-- start of EXERCISE INPUTS --
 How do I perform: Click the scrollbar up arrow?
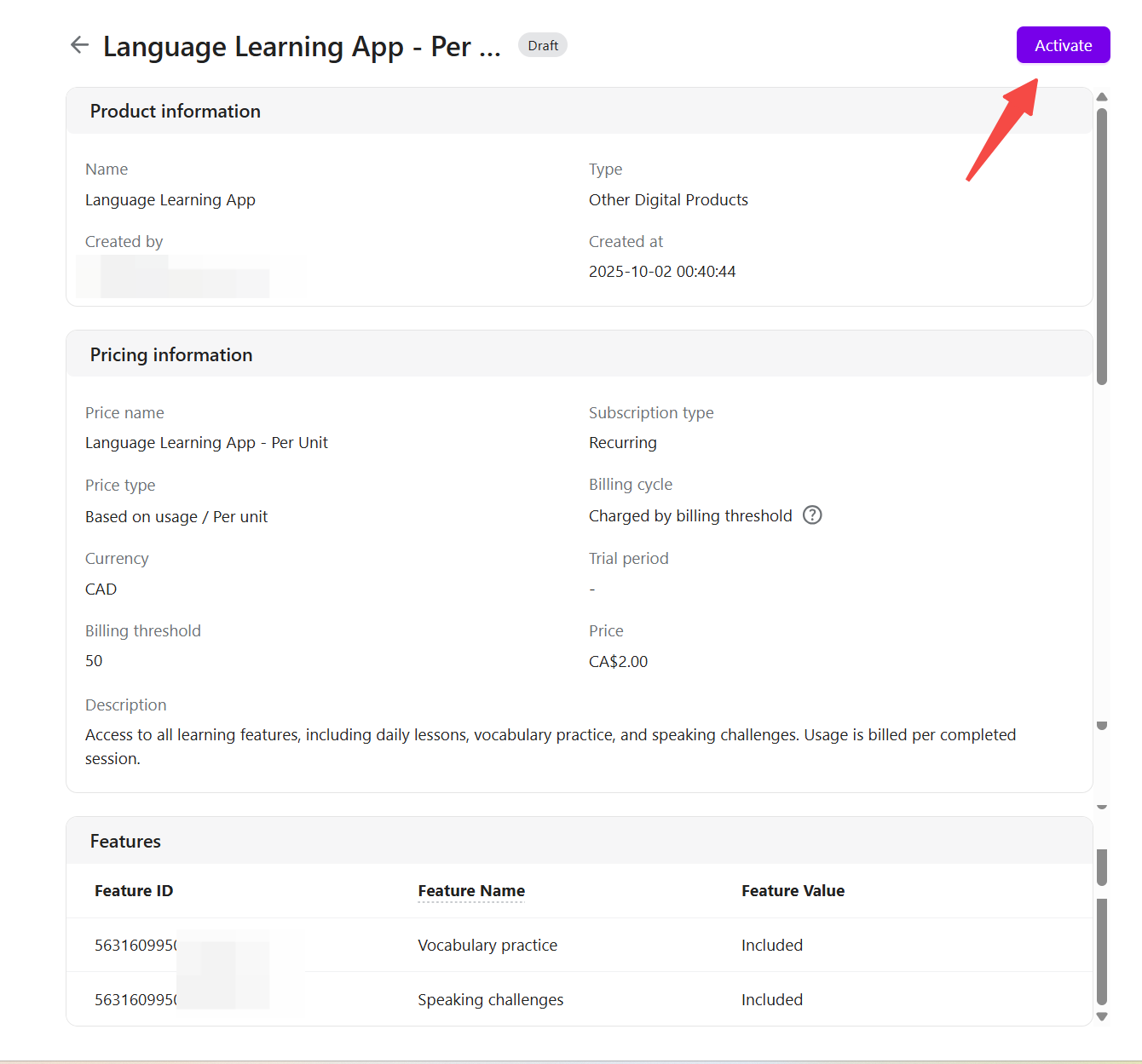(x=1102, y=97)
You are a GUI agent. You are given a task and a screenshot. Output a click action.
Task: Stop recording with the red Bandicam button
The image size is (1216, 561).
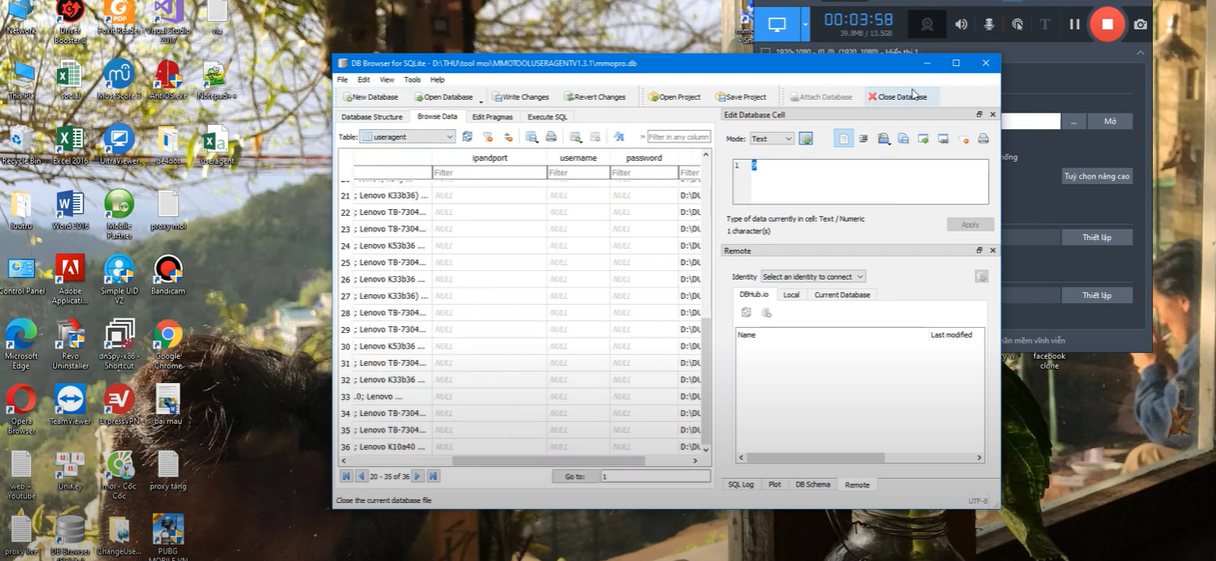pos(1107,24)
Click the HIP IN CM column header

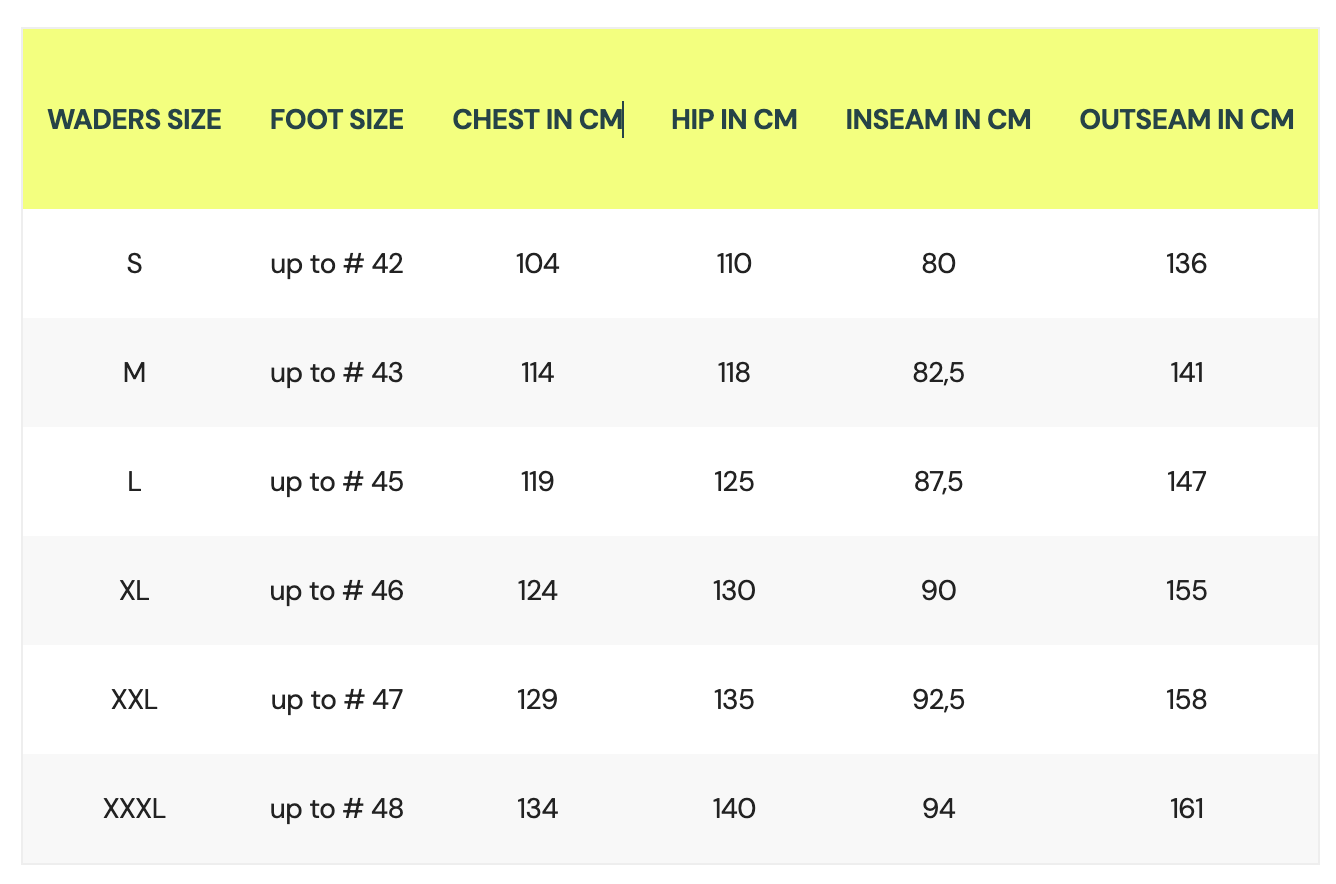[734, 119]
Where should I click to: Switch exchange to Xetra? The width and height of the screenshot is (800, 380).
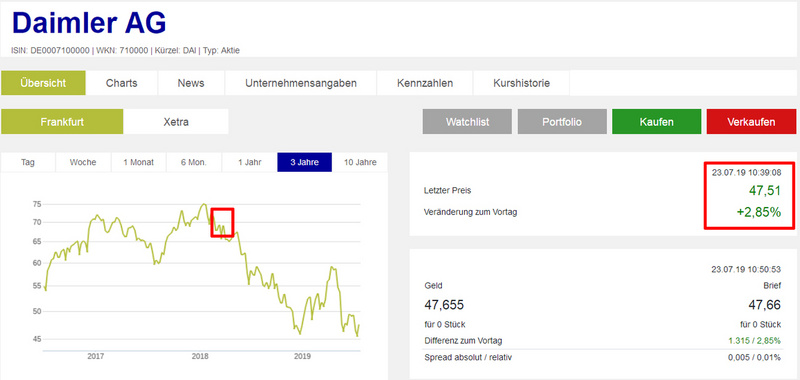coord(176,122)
-- end of EXERCISE INPUTS --
-- start of EXERCISE INPUTS --
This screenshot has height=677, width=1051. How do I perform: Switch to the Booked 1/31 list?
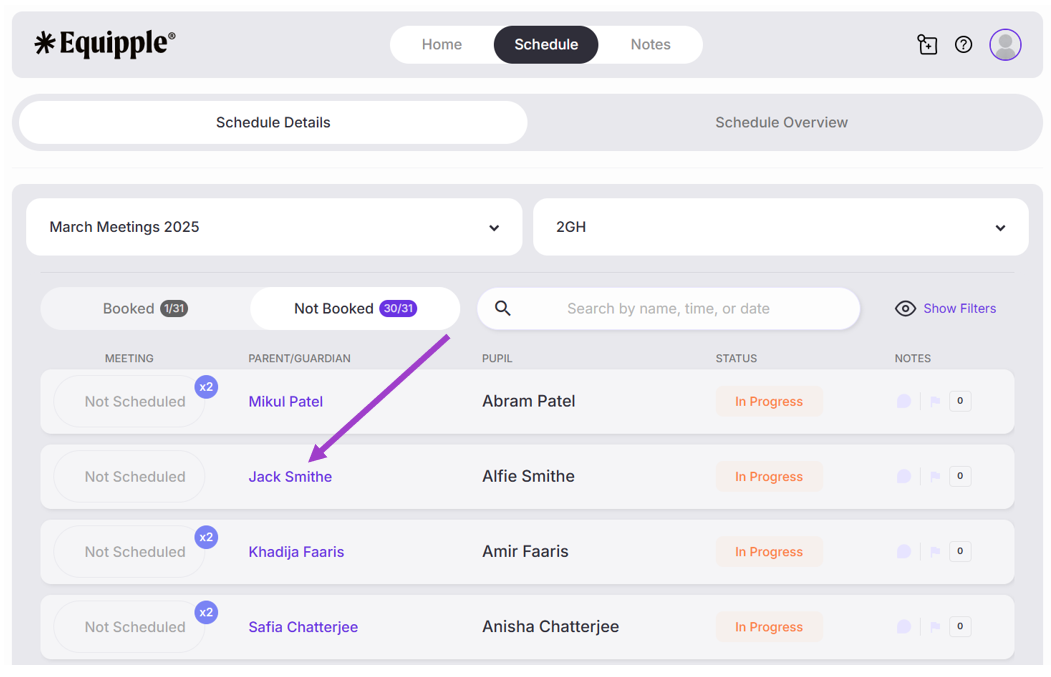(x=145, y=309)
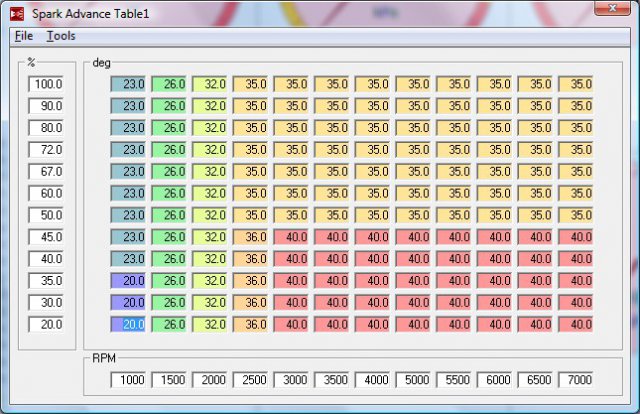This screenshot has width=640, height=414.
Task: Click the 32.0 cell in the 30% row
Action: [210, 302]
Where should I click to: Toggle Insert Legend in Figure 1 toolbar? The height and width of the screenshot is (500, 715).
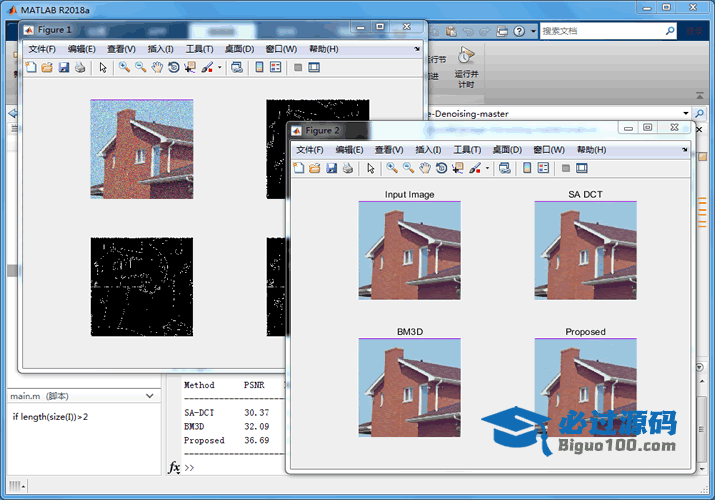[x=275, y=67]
-- end of EXERCISE INPUTS --
-- start of EXERCISE INPUTS --
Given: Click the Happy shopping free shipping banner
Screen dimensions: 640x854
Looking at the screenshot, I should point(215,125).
-- end of EXERCISE INPUTS --
[WHAT YOU HAVE TO DO] Rewrite the items from the line with "How do I perform: Click" to the line with "coord(176,122)", replacing "screenshot" with "screen image" and keeping everything else the same. Omit the pictures from your answer.

[RESULT OF THIS EXERCISE]
 How do I perform: Click the scrollbar up arrow?
(x=1102, y=97)
You are a GUI agent. You are given a task and a screen image. Output a click action.
Task: Stop recording with the red Bandicam button
The image size is (1216, 561).
pos(1107,24)
Click the HIP IN CM column header

[734, 119]
Where should I click to: Switch exchange to Xetra? The width and height of the screen image is (800, 380).
coord(176,122)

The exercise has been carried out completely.